The Christophers
Steven Soderbergh
Type de film : Fiction
Année : 2025
Pays : GB, USA
Durée : 100 mn
Date de sortie nationale : 10/06/2026
VOST
Casting : Michaela Coel, Ian McKellen, Jessica Gunning, James Corden
Scénario : Ed Solomon
À eux seuls le charme et l’abattage impressionnants du duo d’interprètes britanniques – Ian McKellen qu’on ne présente plus et Michaela Coel qui est une véritable découverte pour qui ne l’a pas vue dans ses séries HBO ou Netflix – suffiraient à justifier la vision de ce nouveau film du très éclectique Steven Soderbergh – qui signe ici une œuvre discrète, presque intimiste. Unité de lieu, d’action – et presque de temps : le réalisateur et son scénariste Ed Solomon se sont débarrassés de toute fioriture, ont épuré le récit et la mise en scène pour se concentrer sur les personnages et leurs interprètes, avec comme objectif une forme simple en apparence – mais d’une intense richesse émotionnelle. Le résultat est un petit bijou d’écriture ciselée, précise, percutante où chaque réplique fait mouche, et où la prose virevolte comme les vers d’un grand drame élisabéthain.

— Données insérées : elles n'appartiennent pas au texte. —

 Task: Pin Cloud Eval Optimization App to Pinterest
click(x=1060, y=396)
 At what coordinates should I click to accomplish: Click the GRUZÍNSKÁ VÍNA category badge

Julian Sklar, ancienne figure majeure du pop art londonien célébrée dans les années 1960/1970, est devenu un vieux bonhomme excentrique et misanthrope qui, après s’être commis dans des émissions télé vulgaires de type Nouvelle star pour artistes plasticiens en herbe, n’a plus rien peint depuis des décennies. Il vit reclus dans sa grande maison bourgeoise de Londres, véritable capharnaüm à l’image de ce qu’a été sa vie : foutraque, fuyante, sans limite entre l’art, l’être et le paraître. L’artiste, définitivement inséparable de l’homme, n’a plus de comptes à rendre à personne, ni aux galeristes, ni aux mondains, ni aux critiques. Ses seuls contacts avec le monde sont la visite régulière d’une masseuse et, derrière son écran d’ordinateur, les dédicaces qu’il vend à des admirateurs, monnayant sa signature pour payer ses factures. Dans son atelier, les huiles, les pinceaux, les pots, l’ocre, le carmin, le cyan, les toiles vierges et les cadres en bois sont depuis longtemps oubliés dans un coin…
Mais au dernier étage de la maison bat encore timidement, sous un lit de poussière, un cœur brûlant, objet de toutes les convoitises : « The Christophers », une série de huit toiles inachevées. « Toutes les convoitises » ? Non. Seulement celles des deux quadragénaires mesquins qui lui font office de descendance : Barnaby et Salli, frère et sœur mi-andouilles, mi-ignares qui n’attendent qu’une chose : que le vieux qui a joué dans sa vie bien des rôles, mais pas celui du père aimant, passe l’arme à gauche pour pouvoir palper l’héritage. Et bien sûr, si les fameux « Christophers » pouvaient être achevés, ils n’en auraient que plus de valeur. Ils font alors engager Lori, restauratrice talentueuse (et donc un peu faussaire) comme « assistante » de Julian – avec comme mission secrète de finir les huit toiles. Mais le vieux a beau être malade, solitaire comme un loup et cinglant comme un crachin londonien, il n’a rien perdu ni de sa verve, ni de sa perspicacité, ni de son charme insolent de grand manipulateur.
Elle est calme, il est impétueux. Dans un huis-clos qui sent bon la térébenthine, ces deux-là que tout oppose ont un langage commun : celui de l’art. C’est cette conversation passionnante que filme Steven Soderbergh avec un plaisir évident et partagé, nous offrant le chant du cygne bouleversant d’un homme que la peinture viendra saisir une dernière fois et qui fera sienne cette pensée de Gilles Deleuze : « L’art, c’est ce qui résiste : il résiste à la mort, à la servitude, à l’infamie, à la honte ».